OB Bosch hat jedoch erst jüngst wieder betont, dass die finanzielle Seite nicht das einzige Argument für eine Loslösung vom Kreis sein könne. Auch Dolde sagte bei der Vorstellung des Gutachtens, dies müsse kein K.-o.-Kriterium sein. Vielmehr solle man abwägen, ob es die Selbstverwaltung nicht wert sei, etwas mehr zu investieren.

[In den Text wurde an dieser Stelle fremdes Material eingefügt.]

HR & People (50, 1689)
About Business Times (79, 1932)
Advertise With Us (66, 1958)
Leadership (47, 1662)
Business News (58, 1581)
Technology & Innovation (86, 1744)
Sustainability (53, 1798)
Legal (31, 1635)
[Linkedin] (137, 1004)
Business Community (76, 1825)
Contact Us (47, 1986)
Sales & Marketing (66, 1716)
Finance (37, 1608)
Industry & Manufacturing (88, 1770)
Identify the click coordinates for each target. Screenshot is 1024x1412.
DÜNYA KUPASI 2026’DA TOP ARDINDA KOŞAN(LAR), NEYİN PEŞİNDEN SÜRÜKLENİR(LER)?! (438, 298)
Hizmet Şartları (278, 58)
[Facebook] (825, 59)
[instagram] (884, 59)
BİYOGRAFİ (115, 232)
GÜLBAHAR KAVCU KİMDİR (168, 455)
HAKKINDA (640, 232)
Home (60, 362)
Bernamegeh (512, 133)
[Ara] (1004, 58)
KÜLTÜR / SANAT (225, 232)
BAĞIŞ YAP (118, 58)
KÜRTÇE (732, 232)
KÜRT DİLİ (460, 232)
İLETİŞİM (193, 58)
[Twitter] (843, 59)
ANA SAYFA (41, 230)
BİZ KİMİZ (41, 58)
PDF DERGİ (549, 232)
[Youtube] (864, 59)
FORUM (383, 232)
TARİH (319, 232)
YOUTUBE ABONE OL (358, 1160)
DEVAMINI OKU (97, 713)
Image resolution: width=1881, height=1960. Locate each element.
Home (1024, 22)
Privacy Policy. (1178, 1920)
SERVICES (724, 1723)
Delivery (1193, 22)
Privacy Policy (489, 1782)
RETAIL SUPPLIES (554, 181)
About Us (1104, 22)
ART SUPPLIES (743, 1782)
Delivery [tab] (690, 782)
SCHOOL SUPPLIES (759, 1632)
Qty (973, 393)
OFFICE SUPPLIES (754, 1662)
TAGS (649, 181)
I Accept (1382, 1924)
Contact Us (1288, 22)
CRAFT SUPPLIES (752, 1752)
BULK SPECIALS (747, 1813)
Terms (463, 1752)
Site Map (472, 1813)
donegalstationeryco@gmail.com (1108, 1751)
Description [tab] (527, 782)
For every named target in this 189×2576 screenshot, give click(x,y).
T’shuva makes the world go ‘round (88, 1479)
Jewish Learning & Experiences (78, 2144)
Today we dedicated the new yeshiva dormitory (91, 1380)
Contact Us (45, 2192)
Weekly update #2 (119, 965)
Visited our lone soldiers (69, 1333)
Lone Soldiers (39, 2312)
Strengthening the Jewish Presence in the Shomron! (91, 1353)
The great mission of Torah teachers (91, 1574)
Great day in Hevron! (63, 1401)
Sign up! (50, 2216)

Auch der schärfste Kritiker des Projekts, der Reutlinger Landrat Thomas Reumann, stellt die zentrale Frage des „Mehrwerts“ keinesfalls nur in finanzieller Hinsicht. Es gehe vielmehr darum, wie eine „verantwortungsvolle kommunale Strukturpolitik in der Zukunft“ in der Region aussehe. Er bezweifelt, dass die kleine Großstadt Reutlingen und ein kleiner Landkreis diese Aufgabe getrennt besser lösen können.

„Fordert das Gemeinwohl eine Veränderung?“, fragte er dieser Tage auf einer Pressekonferenz und gab als Antwort: „Ich sage Nein.“ Ein neues Gutachten der Beratungsfirma Prognos zeige vielmehr die enge Verflechtung von Stadt und Landkreis auf. Diese seien aufeinander angewiesen. Reumann, früher Finanzbürgermeister der Stadt Reutlingen, hält seinen Landkreis zwar auch nach der Trennung noch für lebensfähig, im öffentlichen Interesse sei dieser Schritt jedoch nicht.

Falls sich der Reutlinger Gemeinderat tatsächlich für den Schritt zur Selbstständigkeit entscheidet, muss die Stadt zunächst einen formellen Antrag beim Stuttgarter Innenministerium stellen. Die Landesregierung wird dann darüber beraten und, falls die Entscheidung positiv ausfällt, einen Gesetzentwurf erstellen. Über diesen muss dann abschließend der Landtag entscheiden.

Bosch rechnet damit, dass dies noch in dieser Legislaturperiode geschehen kann, also bis Frühjahr 2016. Reumann hingegen geht von langwierigen Vermögensverhandlungen zwischen Stadt und Kreis aus. Auch juristische Auseinandersetzungen seien nicht ausgeschlossen. Eine Scheidung werde also noch viele Jahre dauern.